Many states are requiring personal finance education in schools, but that could also lead to unequal outcomes, says Abdullah Al Bahrani, interim associate dean of graduate studies and research at Northern Kentucky University’s Haile College of Business. “We already know from the literature in education that resources vary by ZIP code level,” says Al Bahrani, whose work was cited in Blanco’s review.

A school-based personal finance course might not consider differences in how different cultures or income levels handle money. With many forms of education, Al Bahrani says, “The assumption is already made that you’re not using your resources efficiently,” without considering that some people might already be maxing out their financial resources.

“We’re not saying that financial education does not work,” Al Bahrani says. “We’re saying that it works by varying degrees and we have to ask why that might be the case.”

How to close the American financial knowledge gap

While more states are requiring personal finance education in schools, many of these mandates don’t come with extra funding, Al Bahrani says. As a result, schools with fewer resources might not be able to adequately train teachers to teach personal finance. Any required personal finance education should come with extra funding, or it won’t be effective in closing the gaps, he says. 

People need to learn more than how to budget or file their taxes, Al Bahrani says — they need to learn how to make decisions with their limited resources. That requires an understanding of the broader economy and how it affects your financial resources. For example, a recession might not be the best time to look for a job, but it might be a good time to buy stocks since prices are low

“You exist within the overall economy,” Al Bahrani says. “If you want to maximize your well-being, you need to learn how the economy works.”

Financial resources need to go beyond a one-size-fits all approach, Blanco says. You might need differing forms of information depending on your age, income level, or gender. You can teach a high school kid about retirement, but if they won’t need the information until years later, it probably won’t be very helpful.

“We need to think about financial education with a more targeted approach,” Blanco says.

Better financial education is only part of the equation, she says. Regulators also need to hold financial companies accountable for making sure their offerings are equitable. “We need to think about whether the financial sector is offering financial products that meet the needs of minorities,” she says. (Blanco has worked for the Consumer Financial Protection Bureau, but says her views don’t necessarily represent the agency’s.)
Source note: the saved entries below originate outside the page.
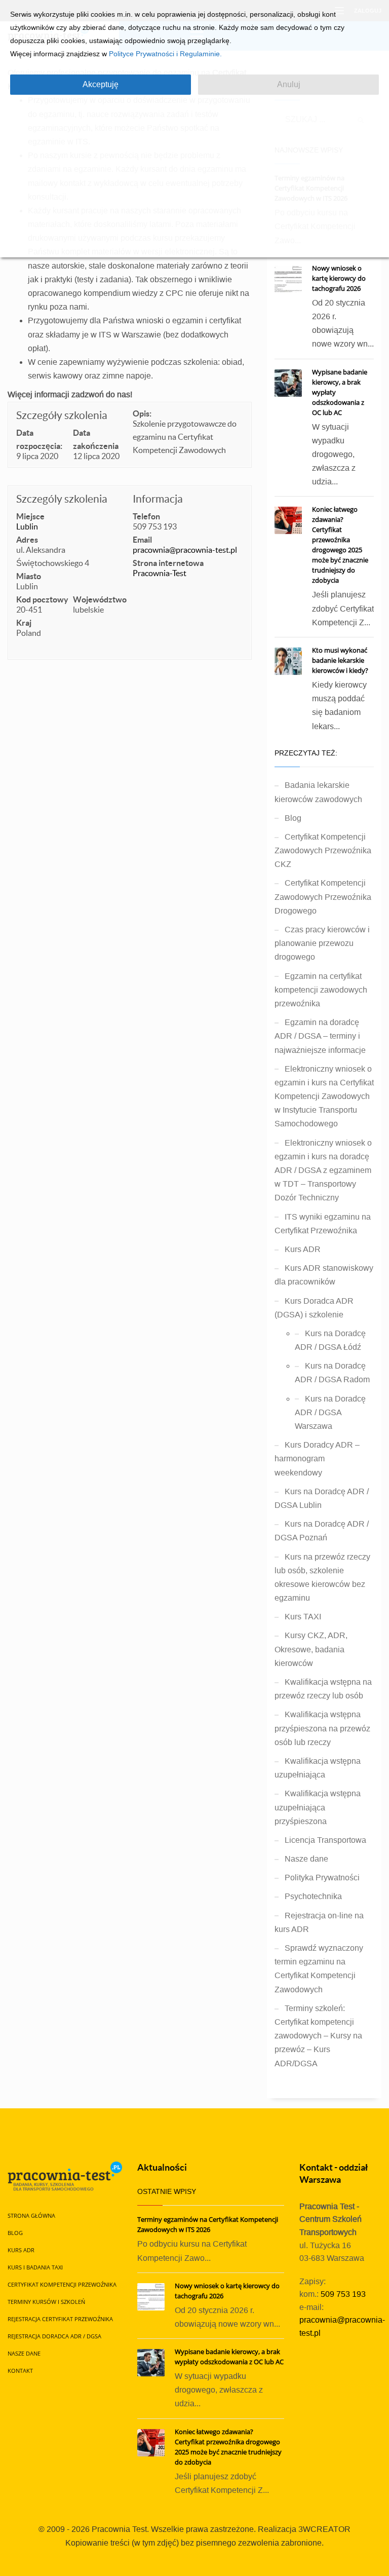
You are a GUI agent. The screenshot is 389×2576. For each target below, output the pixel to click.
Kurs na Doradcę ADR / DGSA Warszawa (330, 1412)
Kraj (23, 622)
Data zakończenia (96, 439)
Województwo (100, 599)
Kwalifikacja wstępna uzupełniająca (318, 1768)
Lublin (27, 526)
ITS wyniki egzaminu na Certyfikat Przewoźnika (323, 1224)
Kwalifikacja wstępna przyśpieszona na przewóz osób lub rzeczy (322, 1728)
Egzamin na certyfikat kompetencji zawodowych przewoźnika (321, 990)
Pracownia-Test (159, 573)
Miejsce (30, 516)
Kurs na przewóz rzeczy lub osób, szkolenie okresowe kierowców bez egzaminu (322, 1577)
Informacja (158, 499)
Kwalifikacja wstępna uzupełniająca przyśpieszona (318, 1807)
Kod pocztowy (42, 599)
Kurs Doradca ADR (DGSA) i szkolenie (314, 1308)
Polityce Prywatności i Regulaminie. (165, 54)
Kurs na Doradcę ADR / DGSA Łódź (330, 1340)
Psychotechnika (313, 1896)
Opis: (142, 413)
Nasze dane (306, 1858)
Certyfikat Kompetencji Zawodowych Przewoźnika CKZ (323, 850)
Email (142, 539)
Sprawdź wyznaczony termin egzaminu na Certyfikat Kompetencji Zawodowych (319, 1969)
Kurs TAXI (303, 1616)
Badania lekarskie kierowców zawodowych (318, 792)
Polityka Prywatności (322, 1877)
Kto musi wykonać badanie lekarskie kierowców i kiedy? (340, 660)
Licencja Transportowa (325, 1840)
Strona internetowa (168, 562)
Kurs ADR (303, 1249)
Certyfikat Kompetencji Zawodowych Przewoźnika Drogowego (323, 897)
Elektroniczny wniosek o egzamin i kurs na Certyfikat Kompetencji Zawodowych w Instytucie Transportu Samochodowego (324, 1096)
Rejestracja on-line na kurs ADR (319, 1922)
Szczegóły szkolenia (61, 415)
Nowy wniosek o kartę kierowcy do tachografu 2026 (339, 278)
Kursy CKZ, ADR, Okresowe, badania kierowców (311, 1649)
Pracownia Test (119, 2529)
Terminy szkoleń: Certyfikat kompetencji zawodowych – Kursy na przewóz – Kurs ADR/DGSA (318, 2036)
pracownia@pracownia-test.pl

How to improve your own financial knowledge

There are plenty of places to turn when it comes to financial advice, from your local bank to TikTok. The most reliable source might be a professional financial advisor who can help you navigate your personal financial situation, Al Bahrani says. While in the past, financial advisors were exclusively for rich people, fee-only models have made them more affordable for more people. You can find an accredited fee-only financial advisor on a service like the Garrett Planning Network or XY Planning Network.
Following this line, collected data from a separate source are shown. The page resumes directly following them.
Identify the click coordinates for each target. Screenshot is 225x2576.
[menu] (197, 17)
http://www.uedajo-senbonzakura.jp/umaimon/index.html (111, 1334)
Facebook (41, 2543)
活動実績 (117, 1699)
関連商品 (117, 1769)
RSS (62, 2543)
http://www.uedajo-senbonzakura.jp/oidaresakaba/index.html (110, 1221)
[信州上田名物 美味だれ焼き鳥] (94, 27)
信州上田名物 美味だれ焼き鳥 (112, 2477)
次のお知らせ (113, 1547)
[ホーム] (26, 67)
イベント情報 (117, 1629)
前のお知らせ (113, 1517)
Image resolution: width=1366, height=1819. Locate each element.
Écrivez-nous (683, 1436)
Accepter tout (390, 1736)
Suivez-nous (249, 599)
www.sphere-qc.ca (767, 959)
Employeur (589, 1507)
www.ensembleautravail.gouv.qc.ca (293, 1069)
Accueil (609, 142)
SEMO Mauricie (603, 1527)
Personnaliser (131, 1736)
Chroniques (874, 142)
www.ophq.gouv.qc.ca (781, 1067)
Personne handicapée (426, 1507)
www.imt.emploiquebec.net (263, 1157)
Al Bahrani also suggested checking with your local university for financial education programs. Many states have centers for economic education staffed by unbiased educators. For example, Al Bahrani directs the Center for Economic Education at Northern Kentucky University. 

“We do a lot of programming at the K-12 level, but we also host seminars for participants to understand specific problems,” Al Bahrani says.

If you’re lost when it comes to money, you’re not alone. Finances are really complicated, and all the decisions you have to make can be overwhelming. Step one to taking charge is making sure you’re getting the best information.

“With choice, there’s power,” Al Bahrani says. “But to use that power, you have to be informed.”